“You feel me? I had imaginary beef with a damn Bitmoji…”

I Think He's Gone Weird

Nothing ruins your day quite like seeing the one name you don’t want at the start of someone’s Instagram likes. Wait, hang on, losing the yellow heart on Snapchat is pretty crap too. Oh, and him not reacting to the comment you tagged him in. Morto on my life. I have touched on this topic before, but lately I have been thinking all over again just how difficult social media has made dating. Is this the thing that has deeply impacted modern relationships? 

I think so, in many ways I believe we have let trust issues build barriers between us because we are never really sure what people are up to, even though we know everything they’re up to at the same time. If he doesn’t open your story within 8 minutes, where else would he be other than ON A DATE??? Well, er, anywhere.

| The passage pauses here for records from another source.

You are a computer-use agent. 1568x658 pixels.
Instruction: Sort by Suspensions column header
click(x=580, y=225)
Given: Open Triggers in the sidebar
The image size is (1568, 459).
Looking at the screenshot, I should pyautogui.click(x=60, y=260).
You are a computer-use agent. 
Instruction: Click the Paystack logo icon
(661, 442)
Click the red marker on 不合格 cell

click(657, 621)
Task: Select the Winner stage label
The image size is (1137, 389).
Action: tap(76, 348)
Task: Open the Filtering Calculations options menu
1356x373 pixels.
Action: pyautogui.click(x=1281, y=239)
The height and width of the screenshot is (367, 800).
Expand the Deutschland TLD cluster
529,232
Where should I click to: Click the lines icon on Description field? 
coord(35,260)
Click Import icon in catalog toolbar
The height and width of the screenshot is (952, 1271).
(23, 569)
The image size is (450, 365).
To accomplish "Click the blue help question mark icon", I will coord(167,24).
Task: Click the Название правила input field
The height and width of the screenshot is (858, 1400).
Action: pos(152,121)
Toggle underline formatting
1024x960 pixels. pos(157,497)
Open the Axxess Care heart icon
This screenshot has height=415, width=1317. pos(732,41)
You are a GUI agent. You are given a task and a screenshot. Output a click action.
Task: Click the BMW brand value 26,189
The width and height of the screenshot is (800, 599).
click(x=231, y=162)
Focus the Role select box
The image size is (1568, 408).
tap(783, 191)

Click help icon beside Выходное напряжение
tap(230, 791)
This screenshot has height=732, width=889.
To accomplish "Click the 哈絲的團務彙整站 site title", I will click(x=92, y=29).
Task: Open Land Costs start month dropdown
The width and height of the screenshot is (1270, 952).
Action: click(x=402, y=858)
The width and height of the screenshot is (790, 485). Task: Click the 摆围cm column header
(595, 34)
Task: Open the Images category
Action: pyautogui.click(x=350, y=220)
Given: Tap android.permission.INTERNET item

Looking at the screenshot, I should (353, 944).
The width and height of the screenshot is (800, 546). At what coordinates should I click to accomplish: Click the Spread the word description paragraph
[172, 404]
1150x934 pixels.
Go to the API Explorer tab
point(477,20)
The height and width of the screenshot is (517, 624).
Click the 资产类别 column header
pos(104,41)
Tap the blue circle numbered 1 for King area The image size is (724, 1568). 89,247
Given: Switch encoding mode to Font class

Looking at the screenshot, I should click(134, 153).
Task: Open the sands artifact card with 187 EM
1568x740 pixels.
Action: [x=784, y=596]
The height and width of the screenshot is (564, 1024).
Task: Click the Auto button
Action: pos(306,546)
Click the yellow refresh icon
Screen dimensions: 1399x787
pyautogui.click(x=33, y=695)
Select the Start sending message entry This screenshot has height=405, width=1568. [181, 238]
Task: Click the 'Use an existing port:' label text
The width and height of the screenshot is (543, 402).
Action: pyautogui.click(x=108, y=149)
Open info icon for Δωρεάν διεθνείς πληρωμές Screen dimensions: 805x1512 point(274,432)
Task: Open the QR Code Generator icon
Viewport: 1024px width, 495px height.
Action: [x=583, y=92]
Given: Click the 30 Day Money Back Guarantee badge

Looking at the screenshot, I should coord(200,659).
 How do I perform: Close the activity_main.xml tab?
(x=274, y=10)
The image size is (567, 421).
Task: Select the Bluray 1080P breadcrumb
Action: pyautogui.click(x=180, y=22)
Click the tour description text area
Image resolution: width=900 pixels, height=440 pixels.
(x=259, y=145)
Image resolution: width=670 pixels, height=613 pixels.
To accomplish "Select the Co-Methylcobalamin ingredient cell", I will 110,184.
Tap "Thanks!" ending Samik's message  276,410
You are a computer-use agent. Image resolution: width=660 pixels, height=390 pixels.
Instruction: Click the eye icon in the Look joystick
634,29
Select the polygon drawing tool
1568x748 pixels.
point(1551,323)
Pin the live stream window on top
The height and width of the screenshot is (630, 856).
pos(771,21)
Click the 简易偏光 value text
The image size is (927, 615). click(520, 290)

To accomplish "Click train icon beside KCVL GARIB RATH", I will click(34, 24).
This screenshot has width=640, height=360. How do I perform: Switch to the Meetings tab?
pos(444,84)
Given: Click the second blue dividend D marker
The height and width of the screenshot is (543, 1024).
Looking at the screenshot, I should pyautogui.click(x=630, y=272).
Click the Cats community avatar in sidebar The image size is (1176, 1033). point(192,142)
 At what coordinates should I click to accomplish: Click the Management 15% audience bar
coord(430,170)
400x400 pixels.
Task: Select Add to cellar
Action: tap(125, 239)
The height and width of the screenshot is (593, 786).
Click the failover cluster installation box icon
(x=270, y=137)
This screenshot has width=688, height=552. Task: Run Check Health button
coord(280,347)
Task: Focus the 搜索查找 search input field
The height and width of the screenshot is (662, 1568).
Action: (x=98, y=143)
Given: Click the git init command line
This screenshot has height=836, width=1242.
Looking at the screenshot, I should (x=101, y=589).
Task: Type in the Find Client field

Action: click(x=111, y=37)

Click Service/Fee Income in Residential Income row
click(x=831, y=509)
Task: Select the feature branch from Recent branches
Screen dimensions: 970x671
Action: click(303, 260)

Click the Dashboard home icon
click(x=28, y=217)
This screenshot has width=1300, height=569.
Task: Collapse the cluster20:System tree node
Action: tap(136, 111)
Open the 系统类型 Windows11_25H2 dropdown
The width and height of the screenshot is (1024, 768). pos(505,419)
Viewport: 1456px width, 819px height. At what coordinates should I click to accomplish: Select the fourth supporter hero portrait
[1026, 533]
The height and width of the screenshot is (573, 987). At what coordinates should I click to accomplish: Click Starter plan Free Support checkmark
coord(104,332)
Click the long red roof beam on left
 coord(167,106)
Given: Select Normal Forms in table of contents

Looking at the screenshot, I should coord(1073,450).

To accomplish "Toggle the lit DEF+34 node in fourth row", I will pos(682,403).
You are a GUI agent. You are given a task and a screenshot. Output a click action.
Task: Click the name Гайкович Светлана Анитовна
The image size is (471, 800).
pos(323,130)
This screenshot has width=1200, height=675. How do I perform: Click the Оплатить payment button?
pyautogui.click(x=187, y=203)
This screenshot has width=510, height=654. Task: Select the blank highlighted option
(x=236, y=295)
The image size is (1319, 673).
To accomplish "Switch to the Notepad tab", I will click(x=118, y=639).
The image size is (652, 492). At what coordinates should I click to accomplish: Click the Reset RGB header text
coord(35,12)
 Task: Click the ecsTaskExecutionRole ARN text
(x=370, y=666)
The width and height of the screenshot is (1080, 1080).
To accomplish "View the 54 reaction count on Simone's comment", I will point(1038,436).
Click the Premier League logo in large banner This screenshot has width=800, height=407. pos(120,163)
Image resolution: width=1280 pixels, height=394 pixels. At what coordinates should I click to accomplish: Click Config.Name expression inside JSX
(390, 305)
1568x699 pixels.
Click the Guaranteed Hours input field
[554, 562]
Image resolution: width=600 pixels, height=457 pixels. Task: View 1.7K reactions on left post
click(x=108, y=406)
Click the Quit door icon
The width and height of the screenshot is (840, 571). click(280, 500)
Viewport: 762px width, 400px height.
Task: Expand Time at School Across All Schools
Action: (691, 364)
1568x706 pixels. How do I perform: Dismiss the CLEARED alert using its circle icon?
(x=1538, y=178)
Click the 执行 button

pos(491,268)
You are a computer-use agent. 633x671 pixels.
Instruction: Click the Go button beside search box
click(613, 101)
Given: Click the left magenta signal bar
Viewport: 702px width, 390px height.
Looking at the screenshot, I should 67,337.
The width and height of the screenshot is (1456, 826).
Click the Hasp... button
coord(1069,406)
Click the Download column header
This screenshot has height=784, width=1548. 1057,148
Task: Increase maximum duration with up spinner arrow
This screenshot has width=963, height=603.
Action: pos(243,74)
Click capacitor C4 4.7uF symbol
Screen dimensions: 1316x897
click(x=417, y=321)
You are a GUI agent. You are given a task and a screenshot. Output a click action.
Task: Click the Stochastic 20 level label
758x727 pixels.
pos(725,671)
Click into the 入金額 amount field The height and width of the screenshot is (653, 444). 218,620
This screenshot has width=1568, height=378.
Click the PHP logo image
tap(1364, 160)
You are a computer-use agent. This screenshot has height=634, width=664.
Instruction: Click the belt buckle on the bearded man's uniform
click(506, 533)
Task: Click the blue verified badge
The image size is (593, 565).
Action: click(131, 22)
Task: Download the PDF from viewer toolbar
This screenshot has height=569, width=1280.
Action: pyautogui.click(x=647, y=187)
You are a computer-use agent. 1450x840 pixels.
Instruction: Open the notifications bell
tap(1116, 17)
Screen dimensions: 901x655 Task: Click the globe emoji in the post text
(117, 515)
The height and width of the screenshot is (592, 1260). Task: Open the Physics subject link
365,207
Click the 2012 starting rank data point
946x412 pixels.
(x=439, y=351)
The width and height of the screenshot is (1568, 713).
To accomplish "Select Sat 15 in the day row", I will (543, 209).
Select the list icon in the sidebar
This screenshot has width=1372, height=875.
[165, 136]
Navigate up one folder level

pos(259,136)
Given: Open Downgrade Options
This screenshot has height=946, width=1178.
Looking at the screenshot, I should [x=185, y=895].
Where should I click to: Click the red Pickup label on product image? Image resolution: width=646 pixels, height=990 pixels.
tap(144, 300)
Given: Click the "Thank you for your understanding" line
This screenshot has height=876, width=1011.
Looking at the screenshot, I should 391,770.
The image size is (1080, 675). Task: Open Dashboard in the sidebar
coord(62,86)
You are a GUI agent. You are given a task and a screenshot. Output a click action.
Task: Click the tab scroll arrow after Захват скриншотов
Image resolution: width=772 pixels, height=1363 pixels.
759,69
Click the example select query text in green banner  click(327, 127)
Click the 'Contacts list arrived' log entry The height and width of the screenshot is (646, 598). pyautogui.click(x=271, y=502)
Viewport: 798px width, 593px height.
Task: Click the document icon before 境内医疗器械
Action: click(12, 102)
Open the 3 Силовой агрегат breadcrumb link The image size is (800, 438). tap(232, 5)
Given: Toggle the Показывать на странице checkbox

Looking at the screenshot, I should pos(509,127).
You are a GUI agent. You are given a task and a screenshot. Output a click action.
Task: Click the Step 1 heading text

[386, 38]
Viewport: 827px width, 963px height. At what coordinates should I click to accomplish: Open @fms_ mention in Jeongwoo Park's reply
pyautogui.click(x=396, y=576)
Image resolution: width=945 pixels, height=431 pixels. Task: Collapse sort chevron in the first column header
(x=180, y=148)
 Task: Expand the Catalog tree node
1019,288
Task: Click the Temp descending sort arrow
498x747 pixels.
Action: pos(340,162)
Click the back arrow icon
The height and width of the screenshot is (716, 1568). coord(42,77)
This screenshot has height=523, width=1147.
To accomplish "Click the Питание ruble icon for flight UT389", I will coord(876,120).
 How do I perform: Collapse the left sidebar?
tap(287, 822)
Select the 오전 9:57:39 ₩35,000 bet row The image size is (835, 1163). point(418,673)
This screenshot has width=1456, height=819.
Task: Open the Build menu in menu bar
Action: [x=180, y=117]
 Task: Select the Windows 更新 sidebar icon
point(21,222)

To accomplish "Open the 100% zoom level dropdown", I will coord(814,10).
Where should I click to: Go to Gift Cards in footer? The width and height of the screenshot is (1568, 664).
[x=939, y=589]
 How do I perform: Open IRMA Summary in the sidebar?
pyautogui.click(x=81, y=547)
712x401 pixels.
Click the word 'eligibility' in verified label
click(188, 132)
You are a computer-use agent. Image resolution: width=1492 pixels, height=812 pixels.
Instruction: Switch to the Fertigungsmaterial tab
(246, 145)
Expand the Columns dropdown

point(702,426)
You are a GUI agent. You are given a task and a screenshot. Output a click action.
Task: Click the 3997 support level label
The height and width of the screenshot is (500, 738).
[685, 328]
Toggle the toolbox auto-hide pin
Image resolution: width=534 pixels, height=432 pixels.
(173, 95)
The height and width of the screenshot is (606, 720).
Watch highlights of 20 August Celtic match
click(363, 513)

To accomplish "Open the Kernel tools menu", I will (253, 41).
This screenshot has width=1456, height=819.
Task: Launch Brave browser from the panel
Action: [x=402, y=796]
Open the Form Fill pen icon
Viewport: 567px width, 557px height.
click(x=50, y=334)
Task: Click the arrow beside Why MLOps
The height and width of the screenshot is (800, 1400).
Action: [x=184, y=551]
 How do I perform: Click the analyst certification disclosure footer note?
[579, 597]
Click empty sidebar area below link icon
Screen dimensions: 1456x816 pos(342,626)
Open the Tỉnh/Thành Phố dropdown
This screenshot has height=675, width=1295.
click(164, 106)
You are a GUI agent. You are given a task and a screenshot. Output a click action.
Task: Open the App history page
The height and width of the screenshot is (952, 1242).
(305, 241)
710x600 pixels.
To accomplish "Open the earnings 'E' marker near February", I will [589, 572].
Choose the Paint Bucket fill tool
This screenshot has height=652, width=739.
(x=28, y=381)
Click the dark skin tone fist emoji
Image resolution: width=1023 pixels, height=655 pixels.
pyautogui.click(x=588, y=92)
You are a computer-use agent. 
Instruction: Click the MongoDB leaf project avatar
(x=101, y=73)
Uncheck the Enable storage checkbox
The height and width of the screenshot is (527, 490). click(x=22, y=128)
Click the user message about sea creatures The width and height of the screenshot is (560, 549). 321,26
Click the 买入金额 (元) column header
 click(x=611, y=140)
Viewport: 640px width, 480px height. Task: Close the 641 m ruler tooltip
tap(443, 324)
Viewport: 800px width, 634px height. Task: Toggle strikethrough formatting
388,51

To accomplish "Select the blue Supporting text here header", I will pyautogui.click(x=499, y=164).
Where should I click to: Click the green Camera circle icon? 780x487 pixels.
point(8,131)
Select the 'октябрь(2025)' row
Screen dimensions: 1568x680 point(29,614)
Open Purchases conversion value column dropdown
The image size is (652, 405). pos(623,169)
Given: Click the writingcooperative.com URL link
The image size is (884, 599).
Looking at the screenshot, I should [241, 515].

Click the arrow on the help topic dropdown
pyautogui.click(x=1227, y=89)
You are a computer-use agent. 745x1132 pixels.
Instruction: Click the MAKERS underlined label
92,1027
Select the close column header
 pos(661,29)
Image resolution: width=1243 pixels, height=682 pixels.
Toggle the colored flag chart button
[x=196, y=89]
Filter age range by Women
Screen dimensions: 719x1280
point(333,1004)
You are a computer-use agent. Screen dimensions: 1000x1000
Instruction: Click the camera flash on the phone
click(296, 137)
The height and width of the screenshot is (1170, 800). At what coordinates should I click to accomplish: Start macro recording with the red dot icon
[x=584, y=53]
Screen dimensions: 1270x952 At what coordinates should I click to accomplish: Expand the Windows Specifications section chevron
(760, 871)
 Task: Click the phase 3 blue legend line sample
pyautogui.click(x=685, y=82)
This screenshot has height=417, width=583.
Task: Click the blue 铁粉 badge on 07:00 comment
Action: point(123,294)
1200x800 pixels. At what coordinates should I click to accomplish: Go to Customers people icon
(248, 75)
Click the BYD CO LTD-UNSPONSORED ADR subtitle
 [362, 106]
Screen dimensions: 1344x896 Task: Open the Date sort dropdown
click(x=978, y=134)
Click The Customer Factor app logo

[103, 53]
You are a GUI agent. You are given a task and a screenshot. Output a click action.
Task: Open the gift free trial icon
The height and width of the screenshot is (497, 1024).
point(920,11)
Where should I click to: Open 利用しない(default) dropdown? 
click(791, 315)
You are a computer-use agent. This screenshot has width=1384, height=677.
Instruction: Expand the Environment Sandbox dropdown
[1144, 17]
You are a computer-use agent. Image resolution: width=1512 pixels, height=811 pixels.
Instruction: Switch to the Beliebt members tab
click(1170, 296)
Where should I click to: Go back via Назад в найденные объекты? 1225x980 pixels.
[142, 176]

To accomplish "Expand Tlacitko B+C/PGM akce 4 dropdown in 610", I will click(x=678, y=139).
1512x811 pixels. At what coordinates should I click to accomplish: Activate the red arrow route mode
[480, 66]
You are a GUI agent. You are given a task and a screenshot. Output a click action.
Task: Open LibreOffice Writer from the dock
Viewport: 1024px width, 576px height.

I remember I was involved with a guy before and every few days he would be in the same place on Snap Maps. He was shady af, not committing to me, a fuckboy on every level, but woah did the Snap Maps push me over the edge. I used to just stew in my not knowing and assumptions… and then something a bit embarrassing happened. Okay, very embarrassing. A good year after we ended, I saw, in real life, his sister leaving this location. His sister. Lads, I think he used to be visiting HIS SISTER. Do you realise how much time I had spent over-analysing this the year before? Zero proof of anything, there was just a little cartoon fella on a map of rural Ireland that I guess I was borderline stalking. Okay, I was totally stalking him. 

Now, granted, this guy did end up being the person I had assumed his Bitmoji was, BUT my point is, I wouldn’t have gone through that much overthinking had I not been able to watch him fly around the country. You feel me? I had imaginary beef with a damn Bitmoji. And the worst part? I’d bloody do it again. These men be stressing me out.